PASSAGE PROVIDED -
Guidon's most famous prehistoric site is the Toca do Boqueira de Pedra Furada, located near São Raimundo Nonato in the Serra de Capivara park. Pedra Furada is a rock shelter 55 feet (17 m) deep; its walls are painted with more than 1,150 pre-historic images. Guidon found thousands of artifacts here that could suggest human handiwork, and discovered a structure resembling a bonfire equipped with arranged logs and stones that she believes date back 48,700 years. She suggested that humans reached Brazil about 100,000 years ago, probably by boat from Africa. Michael R. Waters, a geoarchaeologist at Texas A&M University noted the absence of genetic evidence in modern populations to support Guidon's claim.

The plant and animal remains recovered from the c. 10,000-year-old levels of this site and from comparable levels of another rock shelter in the Serra, the Perna site, show that the area was more humid and more forested than today.

In Pedra Furada, Guidon and her colleagues excavated an archaeological rock art site to uncover evidence of a Paleoindian culture they believe to be as old as c. 30,000 years BP, significantly predating previous theories of the first habitation of the area by early Americans. She recorded over 35,000 archaeological images and published multiple papers and books.

Her findings were first brought into the spotlight in 1986 with a publication in the British magazine Nature, in which she claimed to have discovered 32,000-year-old hearths and human artifacts. Although such early dates have not been generally accepted, Guidon and her colleagues have shown that the area was occupied by Paleoindian and Archaic rock art cultures subsisting on broad-spectrum hunting and gathering. In 1988 she began a partnership with the Brazilian Institute of Environment and Renewable Natural Resources (IBAMA), to facilitate the continuation of her excavations. After her retirement, Eric Boëda, a researcher at the CNRS and professor at the Université Paris, took over her project.

ENTRIES SHOWN -
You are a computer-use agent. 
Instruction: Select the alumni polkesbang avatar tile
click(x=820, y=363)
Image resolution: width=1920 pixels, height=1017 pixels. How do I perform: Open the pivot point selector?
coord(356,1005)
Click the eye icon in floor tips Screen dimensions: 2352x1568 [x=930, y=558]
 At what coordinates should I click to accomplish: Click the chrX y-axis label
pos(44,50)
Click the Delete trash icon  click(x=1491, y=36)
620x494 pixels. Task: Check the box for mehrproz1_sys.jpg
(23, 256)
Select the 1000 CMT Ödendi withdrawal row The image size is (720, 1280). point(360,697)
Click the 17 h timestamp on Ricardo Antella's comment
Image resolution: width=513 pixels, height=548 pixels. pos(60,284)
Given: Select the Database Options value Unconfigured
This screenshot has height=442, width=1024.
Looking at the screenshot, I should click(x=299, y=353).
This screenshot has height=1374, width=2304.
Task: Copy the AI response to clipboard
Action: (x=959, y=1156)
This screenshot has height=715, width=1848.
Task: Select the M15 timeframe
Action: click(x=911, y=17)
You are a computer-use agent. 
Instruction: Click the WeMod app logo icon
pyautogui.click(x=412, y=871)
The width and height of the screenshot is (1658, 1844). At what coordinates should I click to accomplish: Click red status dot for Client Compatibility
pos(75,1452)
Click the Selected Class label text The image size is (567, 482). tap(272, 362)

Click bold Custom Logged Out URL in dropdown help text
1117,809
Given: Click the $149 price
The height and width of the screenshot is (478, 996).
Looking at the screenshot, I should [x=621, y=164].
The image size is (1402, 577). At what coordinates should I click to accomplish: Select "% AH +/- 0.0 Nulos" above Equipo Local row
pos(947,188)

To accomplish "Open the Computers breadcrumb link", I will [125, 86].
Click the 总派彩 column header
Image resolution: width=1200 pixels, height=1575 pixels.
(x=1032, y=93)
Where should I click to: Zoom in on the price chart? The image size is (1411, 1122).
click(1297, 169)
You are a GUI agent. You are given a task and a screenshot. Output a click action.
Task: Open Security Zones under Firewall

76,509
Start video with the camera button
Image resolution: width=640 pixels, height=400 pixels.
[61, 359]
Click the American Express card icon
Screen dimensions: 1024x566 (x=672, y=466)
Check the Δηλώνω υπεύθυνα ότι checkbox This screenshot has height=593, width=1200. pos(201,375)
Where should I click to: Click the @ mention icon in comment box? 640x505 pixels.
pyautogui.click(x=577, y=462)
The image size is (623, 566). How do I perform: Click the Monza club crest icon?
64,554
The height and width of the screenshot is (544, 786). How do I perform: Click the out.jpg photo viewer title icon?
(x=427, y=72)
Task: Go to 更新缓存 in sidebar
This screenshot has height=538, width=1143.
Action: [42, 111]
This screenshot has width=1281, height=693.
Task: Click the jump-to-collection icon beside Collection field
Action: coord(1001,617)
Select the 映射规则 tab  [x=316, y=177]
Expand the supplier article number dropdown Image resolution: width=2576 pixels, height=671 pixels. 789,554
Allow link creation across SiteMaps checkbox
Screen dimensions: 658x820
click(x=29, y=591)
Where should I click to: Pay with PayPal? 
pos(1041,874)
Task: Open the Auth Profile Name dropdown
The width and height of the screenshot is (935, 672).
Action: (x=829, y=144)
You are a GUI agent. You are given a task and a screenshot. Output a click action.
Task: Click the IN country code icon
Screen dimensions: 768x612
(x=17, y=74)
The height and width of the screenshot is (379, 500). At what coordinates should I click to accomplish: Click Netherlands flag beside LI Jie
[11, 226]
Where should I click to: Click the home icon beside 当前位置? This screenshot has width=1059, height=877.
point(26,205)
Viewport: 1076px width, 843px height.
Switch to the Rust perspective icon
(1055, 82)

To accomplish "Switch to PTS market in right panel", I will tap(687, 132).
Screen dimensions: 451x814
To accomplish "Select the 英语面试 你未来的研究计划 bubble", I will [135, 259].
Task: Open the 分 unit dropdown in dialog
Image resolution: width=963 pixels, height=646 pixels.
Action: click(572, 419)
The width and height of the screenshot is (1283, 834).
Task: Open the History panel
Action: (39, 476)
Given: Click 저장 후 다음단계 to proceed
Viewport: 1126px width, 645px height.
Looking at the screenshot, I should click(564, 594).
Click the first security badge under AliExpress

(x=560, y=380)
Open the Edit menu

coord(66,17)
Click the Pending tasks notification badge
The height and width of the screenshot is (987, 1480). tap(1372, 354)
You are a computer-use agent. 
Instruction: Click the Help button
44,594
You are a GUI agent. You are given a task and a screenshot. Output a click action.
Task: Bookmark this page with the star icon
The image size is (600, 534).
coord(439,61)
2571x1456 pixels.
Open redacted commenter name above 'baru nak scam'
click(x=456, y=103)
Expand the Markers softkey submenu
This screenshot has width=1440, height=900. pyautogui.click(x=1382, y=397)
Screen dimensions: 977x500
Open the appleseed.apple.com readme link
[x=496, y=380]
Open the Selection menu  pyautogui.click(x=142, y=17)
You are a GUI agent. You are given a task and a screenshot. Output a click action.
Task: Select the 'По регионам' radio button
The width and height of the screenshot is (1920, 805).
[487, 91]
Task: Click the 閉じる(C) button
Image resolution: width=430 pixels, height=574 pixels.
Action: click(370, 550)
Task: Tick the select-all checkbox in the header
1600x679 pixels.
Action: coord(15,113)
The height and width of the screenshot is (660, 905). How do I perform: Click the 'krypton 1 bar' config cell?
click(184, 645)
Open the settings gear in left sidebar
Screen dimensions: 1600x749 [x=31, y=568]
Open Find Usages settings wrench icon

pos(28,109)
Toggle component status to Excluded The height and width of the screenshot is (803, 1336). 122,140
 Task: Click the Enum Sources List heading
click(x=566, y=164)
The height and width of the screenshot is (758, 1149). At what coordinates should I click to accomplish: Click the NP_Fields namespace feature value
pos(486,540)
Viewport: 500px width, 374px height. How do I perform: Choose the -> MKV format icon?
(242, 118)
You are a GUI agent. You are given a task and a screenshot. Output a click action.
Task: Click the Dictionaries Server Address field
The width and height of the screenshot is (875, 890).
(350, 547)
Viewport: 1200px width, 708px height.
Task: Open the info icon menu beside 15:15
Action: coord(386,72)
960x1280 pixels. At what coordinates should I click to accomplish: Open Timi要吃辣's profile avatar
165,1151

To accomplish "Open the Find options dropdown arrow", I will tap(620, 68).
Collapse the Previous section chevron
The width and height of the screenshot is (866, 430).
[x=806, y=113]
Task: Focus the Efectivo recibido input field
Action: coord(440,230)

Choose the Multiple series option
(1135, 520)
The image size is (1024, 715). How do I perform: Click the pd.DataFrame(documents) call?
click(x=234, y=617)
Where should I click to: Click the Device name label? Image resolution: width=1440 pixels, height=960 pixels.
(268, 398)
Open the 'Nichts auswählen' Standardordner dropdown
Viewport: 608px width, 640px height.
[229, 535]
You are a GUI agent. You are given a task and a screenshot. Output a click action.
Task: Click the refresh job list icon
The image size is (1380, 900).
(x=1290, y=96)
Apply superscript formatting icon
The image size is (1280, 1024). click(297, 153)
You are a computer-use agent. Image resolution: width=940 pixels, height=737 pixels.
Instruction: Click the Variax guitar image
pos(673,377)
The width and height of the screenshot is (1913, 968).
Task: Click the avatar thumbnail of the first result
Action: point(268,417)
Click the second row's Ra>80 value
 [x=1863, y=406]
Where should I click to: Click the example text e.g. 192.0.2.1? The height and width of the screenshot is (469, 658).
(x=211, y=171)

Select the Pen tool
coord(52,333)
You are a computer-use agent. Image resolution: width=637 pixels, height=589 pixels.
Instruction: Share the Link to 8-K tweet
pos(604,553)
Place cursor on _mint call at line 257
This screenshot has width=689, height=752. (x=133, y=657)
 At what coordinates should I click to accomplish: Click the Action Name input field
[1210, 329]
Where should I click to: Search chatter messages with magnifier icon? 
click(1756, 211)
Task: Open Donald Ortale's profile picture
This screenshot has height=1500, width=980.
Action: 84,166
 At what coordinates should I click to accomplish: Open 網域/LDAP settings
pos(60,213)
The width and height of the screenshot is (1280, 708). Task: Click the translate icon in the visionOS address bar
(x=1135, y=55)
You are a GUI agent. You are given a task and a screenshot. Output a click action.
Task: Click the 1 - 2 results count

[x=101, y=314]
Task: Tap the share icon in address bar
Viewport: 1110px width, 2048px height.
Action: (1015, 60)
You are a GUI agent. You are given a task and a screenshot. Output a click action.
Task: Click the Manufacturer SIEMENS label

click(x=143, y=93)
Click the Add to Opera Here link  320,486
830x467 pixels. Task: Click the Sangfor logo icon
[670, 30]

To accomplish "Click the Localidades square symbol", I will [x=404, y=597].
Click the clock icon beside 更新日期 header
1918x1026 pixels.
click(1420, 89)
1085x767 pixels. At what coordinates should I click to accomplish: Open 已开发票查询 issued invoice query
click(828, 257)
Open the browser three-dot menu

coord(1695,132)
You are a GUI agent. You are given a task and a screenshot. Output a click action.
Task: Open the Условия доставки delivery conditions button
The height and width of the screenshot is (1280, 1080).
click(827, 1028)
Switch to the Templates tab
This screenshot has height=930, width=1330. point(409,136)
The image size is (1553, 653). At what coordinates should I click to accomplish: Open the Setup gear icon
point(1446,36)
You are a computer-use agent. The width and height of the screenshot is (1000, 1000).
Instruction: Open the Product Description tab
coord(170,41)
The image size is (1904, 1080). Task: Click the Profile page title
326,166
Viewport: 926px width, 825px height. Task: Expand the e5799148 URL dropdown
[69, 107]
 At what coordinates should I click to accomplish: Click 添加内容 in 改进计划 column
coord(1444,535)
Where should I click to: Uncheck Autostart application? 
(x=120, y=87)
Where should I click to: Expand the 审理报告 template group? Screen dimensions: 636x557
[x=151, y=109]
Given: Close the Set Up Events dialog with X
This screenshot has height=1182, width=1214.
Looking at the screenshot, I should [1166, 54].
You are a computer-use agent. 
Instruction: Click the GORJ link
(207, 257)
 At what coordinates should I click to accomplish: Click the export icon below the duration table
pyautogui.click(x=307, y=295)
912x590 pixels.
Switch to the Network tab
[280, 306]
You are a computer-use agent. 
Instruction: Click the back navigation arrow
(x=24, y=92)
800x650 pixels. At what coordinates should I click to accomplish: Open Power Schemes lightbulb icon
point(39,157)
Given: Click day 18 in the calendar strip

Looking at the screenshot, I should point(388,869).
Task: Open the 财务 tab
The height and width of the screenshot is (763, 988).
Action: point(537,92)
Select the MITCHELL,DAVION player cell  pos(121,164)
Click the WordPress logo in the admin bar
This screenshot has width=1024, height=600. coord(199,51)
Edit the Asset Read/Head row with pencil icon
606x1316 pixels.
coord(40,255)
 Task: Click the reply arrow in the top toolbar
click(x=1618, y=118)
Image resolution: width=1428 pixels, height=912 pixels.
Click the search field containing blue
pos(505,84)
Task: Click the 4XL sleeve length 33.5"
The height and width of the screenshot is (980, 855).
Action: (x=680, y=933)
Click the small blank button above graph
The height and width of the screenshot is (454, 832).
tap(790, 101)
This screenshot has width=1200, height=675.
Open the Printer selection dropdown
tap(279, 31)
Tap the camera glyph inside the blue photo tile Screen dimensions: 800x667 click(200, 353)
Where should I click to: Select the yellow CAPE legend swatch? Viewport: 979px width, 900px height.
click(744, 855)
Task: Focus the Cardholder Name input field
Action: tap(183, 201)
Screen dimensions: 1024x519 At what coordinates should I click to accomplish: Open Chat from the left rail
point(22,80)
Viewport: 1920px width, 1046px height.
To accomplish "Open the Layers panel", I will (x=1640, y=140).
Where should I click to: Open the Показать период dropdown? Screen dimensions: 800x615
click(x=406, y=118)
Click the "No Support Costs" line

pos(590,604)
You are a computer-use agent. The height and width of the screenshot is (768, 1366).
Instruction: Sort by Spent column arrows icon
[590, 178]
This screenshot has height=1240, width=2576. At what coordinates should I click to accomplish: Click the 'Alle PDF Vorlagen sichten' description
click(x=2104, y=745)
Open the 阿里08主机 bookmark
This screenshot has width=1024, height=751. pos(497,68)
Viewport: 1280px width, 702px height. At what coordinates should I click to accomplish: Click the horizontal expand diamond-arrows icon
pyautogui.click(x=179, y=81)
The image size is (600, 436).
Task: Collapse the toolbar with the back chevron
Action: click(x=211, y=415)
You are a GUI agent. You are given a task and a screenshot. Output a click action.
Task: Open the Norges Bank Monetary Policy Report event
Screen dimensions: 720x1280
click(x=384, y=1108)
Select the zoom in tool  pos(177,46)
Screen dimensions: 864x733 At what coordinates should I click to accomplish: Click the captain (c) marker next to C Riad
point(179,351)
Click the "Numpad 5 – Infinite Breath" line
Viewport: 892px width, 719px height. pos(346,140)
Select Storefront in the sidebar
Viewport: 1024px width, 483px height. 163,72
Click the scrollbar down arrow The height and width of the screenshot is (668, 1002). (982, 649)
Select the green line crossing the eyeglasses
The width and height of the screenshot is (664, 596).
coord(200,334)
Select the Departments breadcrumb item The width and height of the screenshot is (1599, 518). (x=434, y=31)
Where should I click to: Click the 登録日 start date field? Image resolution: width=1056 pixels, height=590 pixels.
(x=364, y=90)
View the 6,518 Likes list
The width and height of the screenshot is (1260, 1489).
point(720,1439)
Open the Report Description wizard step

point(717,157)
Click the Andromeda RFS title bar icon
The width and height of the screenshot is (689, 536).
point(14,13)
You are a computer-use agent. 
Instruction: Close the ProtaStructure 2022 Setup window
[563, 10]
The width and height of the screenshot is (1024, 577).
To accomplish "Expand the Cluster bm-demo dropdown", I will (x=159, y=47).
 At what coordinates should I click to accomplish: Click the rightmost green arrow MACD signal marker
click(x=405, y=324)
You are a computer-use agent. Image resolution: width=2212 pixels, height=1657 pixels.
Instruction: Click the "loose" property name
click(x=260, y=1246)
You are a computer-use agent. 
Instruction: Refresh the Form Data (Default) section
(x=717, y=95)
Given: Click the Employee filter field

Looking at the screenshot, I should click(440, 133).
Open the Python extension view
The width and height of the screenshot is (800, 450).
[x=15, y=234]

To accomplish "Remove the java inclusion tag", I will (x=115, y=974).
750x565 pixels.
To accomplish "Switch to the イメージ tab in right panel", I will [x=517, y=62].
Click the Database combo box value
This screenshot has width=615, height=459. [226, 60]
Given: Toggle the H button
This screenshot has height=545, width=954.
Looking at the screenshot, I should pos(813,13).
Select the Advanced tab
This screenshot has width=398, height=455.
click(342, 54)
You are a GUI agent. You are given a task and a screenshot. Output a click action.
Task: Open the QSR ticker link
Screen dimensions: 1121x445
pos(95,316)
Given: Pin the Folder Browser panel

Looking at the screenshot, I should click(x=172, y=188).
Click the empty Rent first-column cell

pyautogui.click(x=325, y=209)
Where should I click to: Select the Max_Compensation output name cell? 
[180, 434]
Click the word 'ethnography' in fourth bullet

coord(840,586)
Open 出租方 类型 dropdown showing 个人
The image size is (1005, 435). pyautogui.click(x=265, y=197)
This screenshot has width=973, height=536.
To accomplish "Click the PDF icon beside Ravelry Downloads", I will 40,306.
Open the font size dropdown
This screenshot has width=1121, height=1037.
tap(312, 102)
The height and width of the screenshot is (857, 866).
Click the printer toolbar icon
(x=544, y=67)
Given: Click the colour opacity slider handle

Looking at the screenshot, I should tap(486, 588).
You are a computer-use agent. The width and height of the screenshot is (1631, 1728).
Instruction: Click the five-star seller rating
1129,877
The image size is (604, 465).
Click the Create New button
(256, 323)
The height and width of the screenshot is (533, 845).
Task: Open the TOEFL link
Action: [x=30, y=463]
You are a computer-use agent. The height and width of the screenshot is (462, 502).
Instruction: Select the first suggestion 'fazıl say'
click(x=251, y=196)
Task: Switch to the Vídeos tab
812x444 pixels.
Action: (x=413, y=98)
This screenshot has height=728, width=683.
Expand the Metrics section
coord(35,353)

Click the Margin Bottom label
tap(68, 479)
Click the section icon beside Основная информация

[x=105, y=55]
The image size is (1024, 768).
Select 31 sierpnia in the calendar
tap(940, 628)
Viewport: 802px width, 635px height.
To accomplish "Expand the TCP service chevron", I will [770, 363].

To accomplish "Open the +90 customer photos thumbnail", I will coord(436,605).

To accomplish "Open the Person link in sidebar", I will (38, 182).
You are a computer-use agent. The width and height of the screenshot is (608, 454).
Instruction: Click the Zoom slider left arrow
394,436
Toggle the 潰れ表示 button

ASSIGNED TASK 1 -
Using the passage on Guidon's work at Pedra Furada, state whether each statement agrees with it: (a) the Pedra Furada rock shelter is 55 feet deep; (b) Guidon's 1986 claims appeared in an American magazine; (c) after Guidon retired, Michael R. Waters took over her project. Answer yes or no for each, and quote the words of the passage that decide it.
ASSIGNED TASK 2 -
Carry on the passage about Guidon's work at Pedra Furada from its final sentence.
The records are not used in any of this work.

REPLY 1 -
(a) Yes: "Pedra Furada is a rock shelter 55 feet (17 m) deep"
(b) No: "with a publication in the British magazine Nature"
(c) No: "After her retirement, Eric Boëda, a researcher at the CNRS and professor at the Université Paris, took over her project."

REPLY 2 -
===Community work===
From its creation in 1986 until 2020 Guidon was the president of the non-profit organization Fundação Museu do Homem Americano (FUMDHAM) (American Man Museum Foundation) which she and others founded in response to the growing threat to the integrity of local ecosystems and rock art, and to manage and protect the National Park and develop its surrounding rural communities.

==Personal life==
In 1990, Guidon moved from Paris to São Raimundo Nonato, Piauí, the gateway community of the Serra da Capivara National Park, where remained until her death in 2025.

As president of FUMDHAM, she was involved in creating two museums, the Museum of the American Man and Nature's Museum, a research center, and several social projects in education, health care, and sustainable economic activities in rural communities, offering training in ecology, prehistory, and the restoration of archaeological artifacts. Guidon also led petitions to build schools, successfully establishing five new schools in local communities with a teaching faculty from the University of São Paulo, which have since declined in activity due to the lack of governmental structure. She also started a ceramics business, Cerâmica de Capivara, which she turned over to local entrepreneurs when it began making a profit.

=== Death ===
Guidon died at her home in São Raimundo Nonato, on 4 June 2025, at the age of 92. Her death was announced by the director of Serra da Capivara National Park, Marian Rodrigues.

== Awards ==
Guidon won the Prince Claus Award, and the Ford Conservation and Environment award.
In 2005, she was one of the 1000 women nominated for the Nobel Peace Prize.

Since September 5, 2025, São Raimundo Nonato Airport is also named after Niède Guidon.

==Reception==
In 2014, Michael R. Waters, a geoarchaeologist at Texas A&M University, noted the absence of genetic evidence in modern populations to support Guidon's claim.